Written task.
Write out the entries between the line holding "You are a GUI" and the line holding "tap(485, 87)", inclusive, leaving the pictures out.

Records provided.

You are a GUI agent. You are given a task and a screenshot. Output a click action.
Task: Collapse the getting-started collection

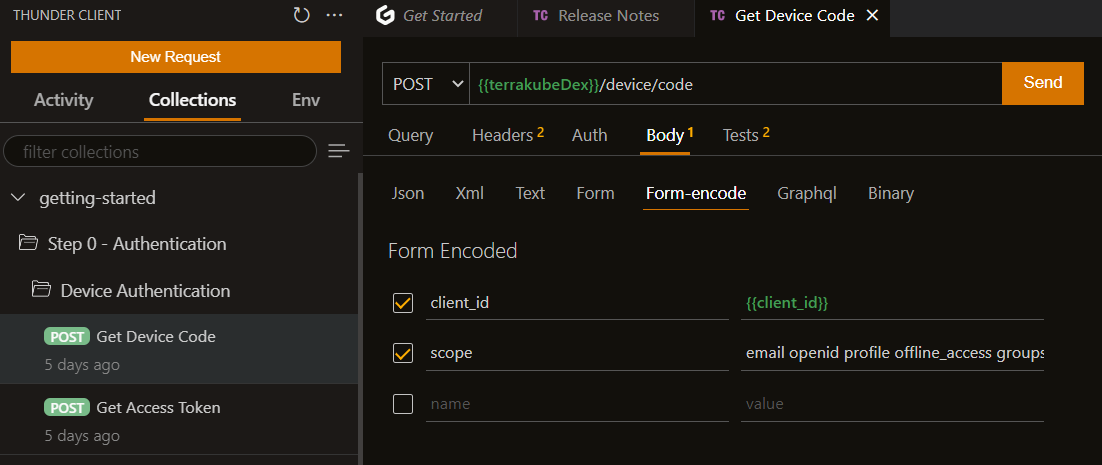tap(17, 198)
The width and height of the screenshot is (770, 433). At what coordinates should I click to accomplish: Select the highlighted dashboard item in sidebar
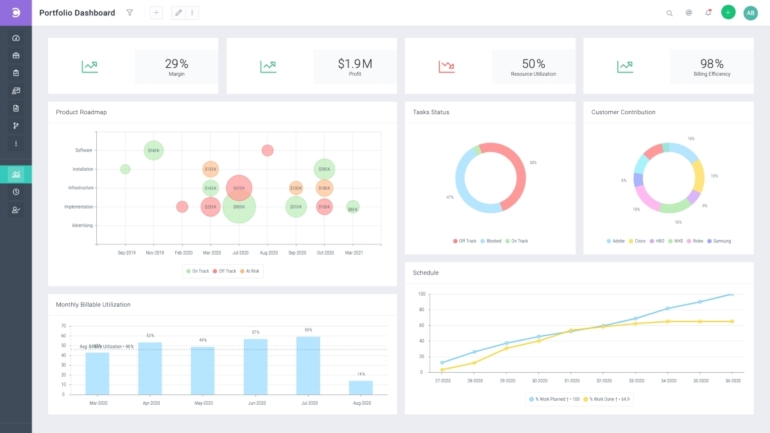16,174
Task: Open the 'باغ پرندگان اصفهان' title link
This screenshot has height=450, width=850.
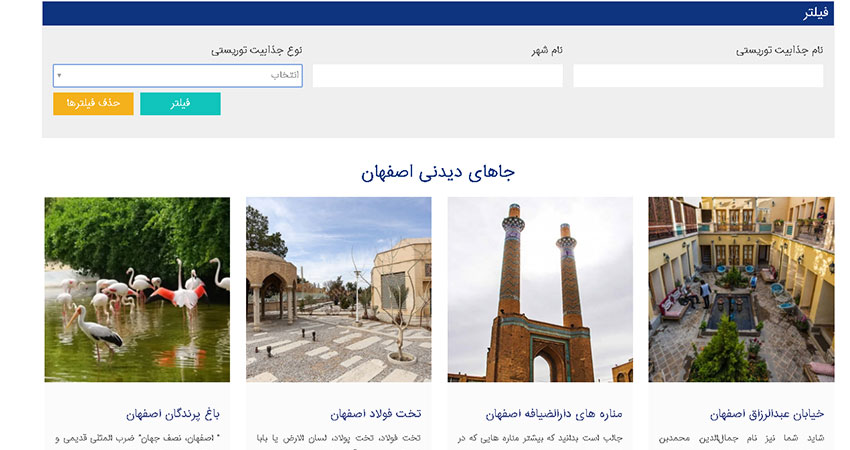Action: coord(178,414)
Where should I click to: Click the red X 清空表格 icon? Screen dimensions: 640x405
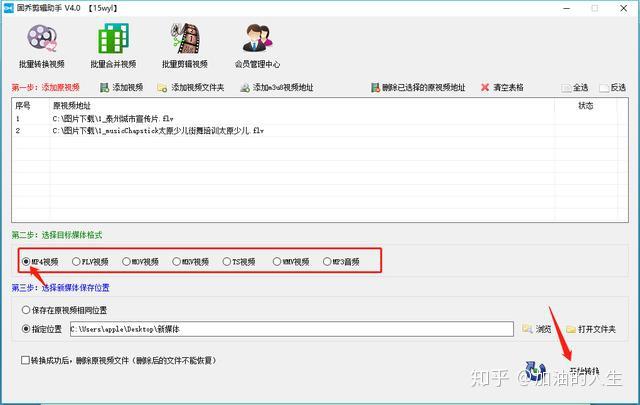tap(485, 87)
==
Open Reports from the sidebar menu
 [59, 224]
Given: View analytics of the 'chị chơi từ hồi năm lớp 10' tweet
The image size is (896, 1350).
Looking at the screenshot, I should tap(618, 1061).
...
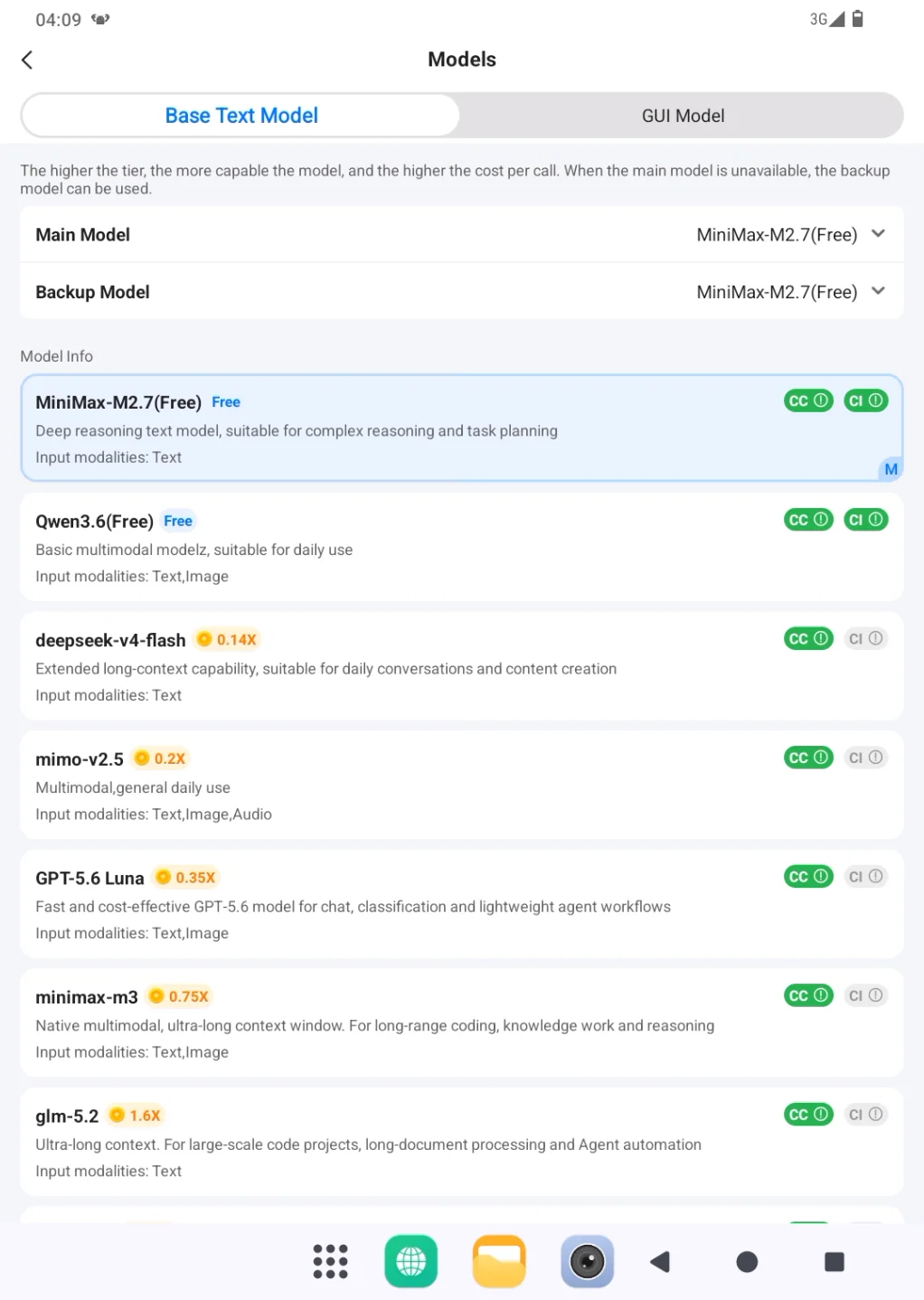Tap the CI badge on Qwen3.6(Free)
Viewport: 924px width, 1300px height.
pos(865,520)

Solution to this exercise.
You are a GUI agent. You are given a task and a screenshot. Output a click action.
Task: Collapse the getting-started collection

tap(17, 198)
The width and height of the screenshot is (770, 433). At what coordinates should I click to accomplish: Select the highlighted dashboard item in sidebar
16,174
Task: Open the 'باغ پرندگان اصفهان' title link
This screenshot has height=450, width=850.
Action: coord(178,414)
Where should I click to: Click the red X 清空表格 icon? Screen dimensions: 640x405
tap(485, 87)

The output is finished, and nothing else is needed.